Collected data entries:
◆ ◆ ◆
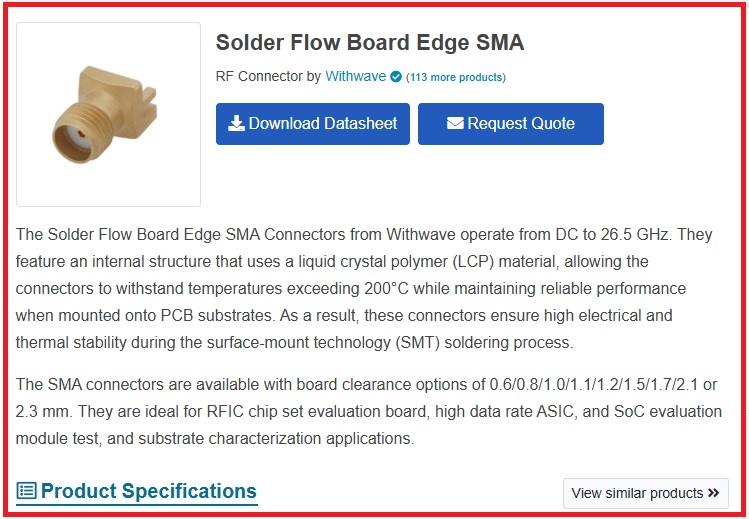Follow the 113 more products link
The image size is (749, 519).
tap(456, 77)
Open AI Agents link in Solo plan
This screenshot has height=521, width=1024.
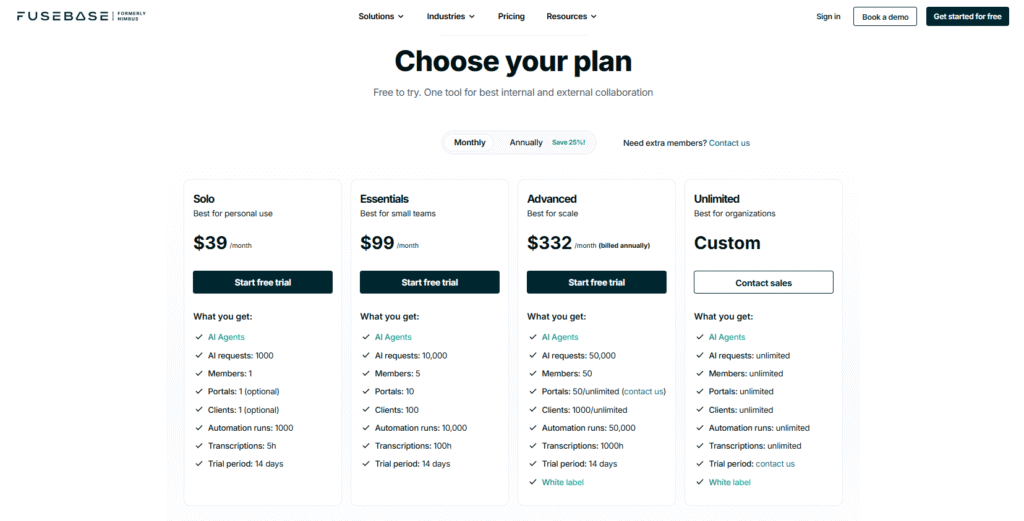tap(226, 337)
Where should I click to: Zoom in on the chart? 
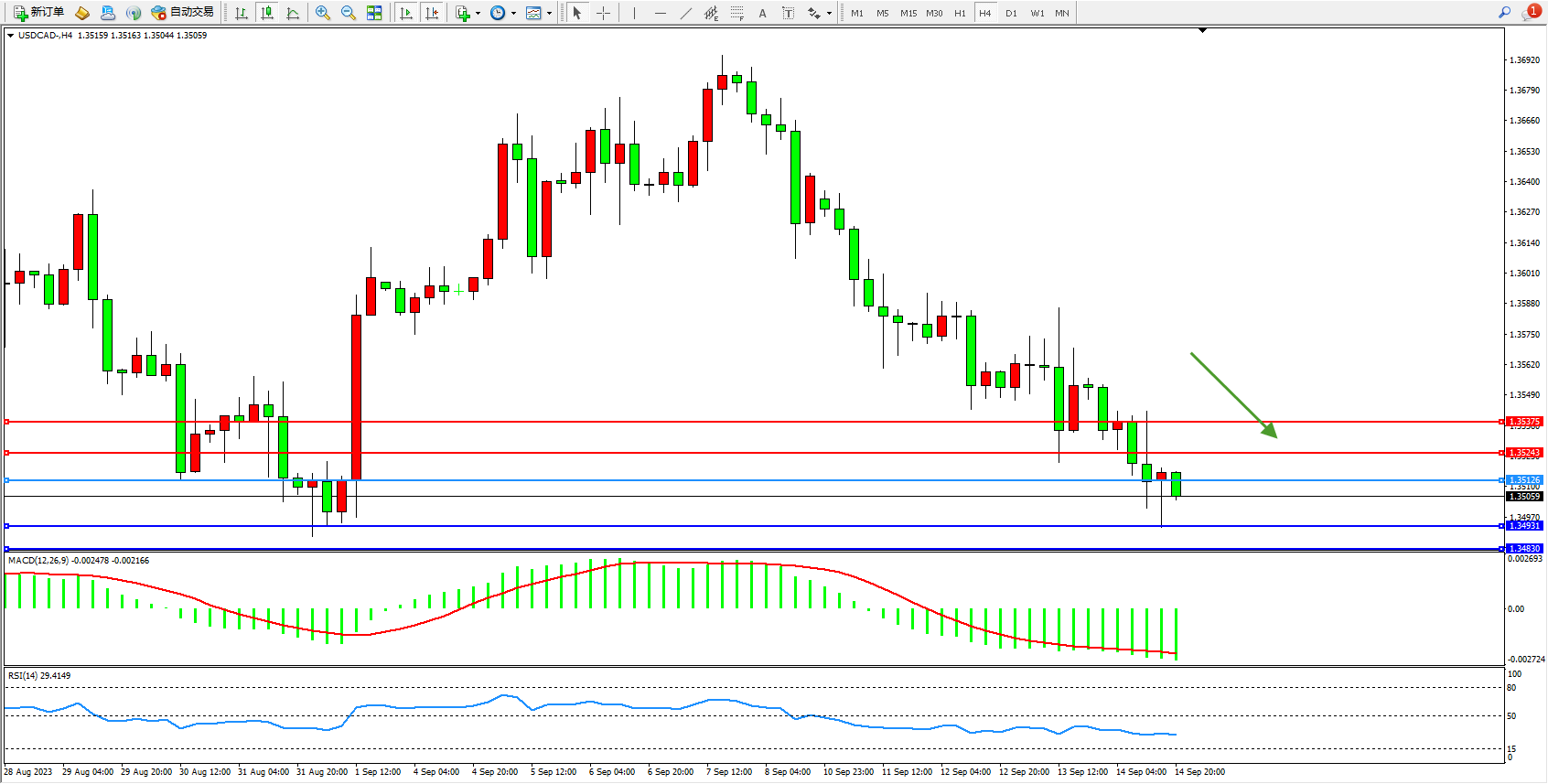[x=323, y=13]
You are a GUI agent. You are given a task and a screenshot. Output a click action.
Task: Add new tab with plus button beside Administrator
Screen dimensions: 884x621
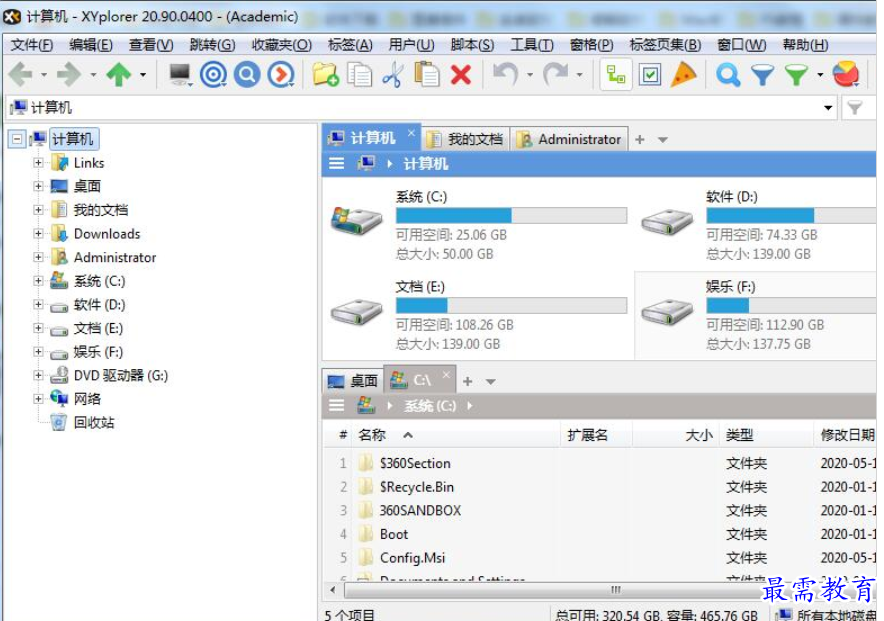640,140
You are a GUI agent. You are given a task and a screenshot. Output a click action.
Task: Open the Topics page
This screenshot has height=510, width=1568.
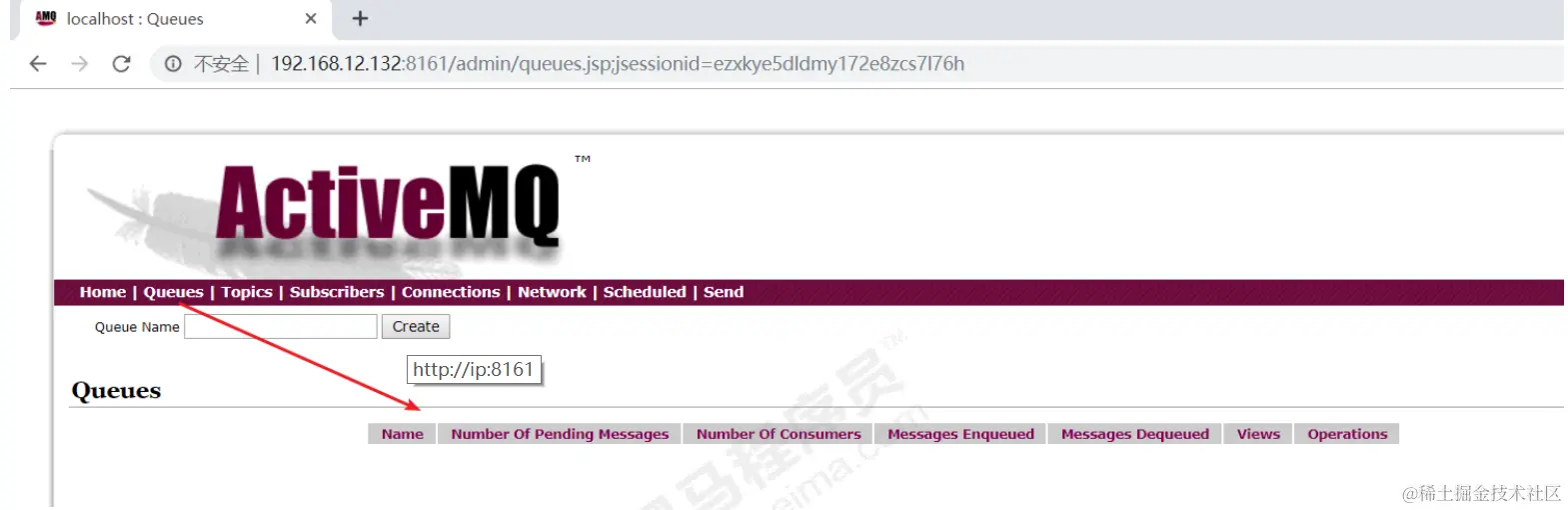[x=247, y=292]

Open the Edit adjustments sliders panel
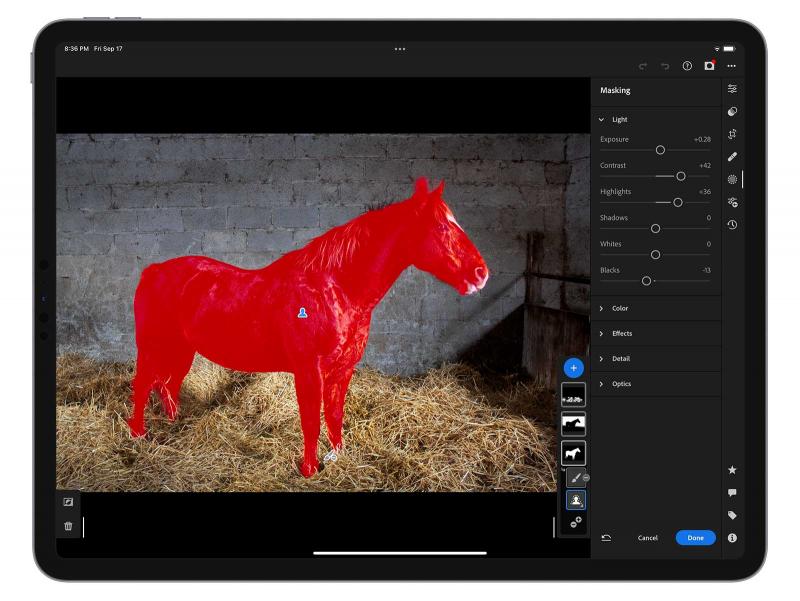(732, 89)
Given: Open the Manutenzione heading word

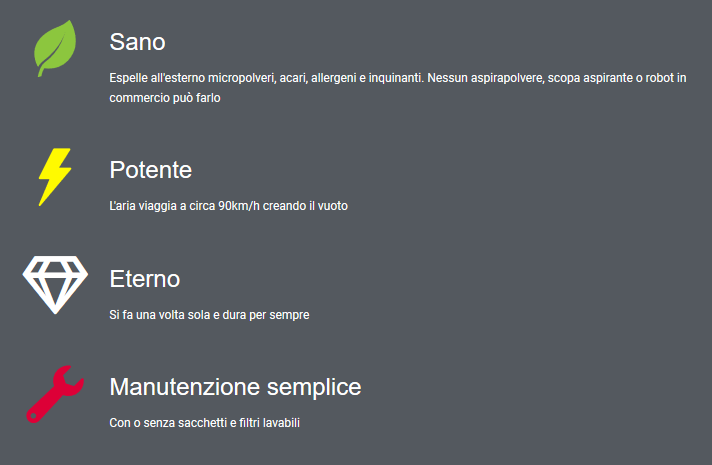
◆ ◆ ◆
ACTIVITY
Exactly as they appear, repeat the lines from the one containing "Open the Edit adjustments sliders panel" through the last line of the entries, counting both ends. Pictures stay out.

ANSWER FOR THIS EXERCISE
Open the Edit adjustments sliders panel
(732, 89)
Given: Open the Manutenzione heading word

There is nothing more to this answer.